◆ **REQUIRED ACTION**
Your answer should be the complete data, copied exactly.

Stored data
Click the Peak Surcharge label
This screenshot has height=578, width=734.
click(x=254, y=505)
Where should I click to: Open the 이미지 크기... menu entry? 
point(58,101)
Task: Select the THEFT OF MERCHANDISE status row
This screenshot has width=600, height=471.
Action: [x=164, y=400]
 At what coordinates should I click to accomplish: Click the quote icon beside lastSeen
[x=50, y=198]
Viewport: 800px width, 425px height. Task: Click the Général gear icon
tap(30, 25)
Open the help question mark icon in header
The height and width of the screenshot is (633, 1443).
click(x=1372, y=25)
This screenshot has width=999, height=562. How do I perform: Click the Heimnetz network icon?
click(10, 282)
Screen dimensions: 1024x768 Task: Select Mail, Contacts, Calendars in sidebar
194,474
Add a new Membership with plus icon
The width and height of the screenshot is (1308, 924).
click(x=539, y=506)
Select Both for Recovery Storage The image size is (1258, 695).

◆ **RESULT OF THIS EXERCISE**
Click the Peak Surcharge label
This screenshot has height=578, width=734.
click(x=254, y=505)
Where should I click to: Open the 이미지 크기... menu entry? 
point(58,101)
Task: Select the THEFT OF MERCHANDISE status row
This screenshot has width=600, height=471.
Action: [x=164, y=400]
 At what coordinates should I click to accomplish: Click the quote icon beside lastSeen
[x=50, y=198]
Viewport: 800px width, 425px height. Task: Click the Général gear icon
tap(30, 25)
Open the help question mark icon in header
The height and width of the screenshot is (633, 1443).
click(x=1372, y=25)
This screenshot has width=999, height=562. How do I perform: Click the Heimnetz network icon?
click(10, 282)
Screen dimensions: 1024x768 Task: Select Mail, Contacts, Calendars in sidebar
194,474
Add a new Membership with plus icon
The width and height of the screenshot is (1308, 924).
click(x=539, y=506)
Select Both for Recovery Storage The image size is (1258, 695).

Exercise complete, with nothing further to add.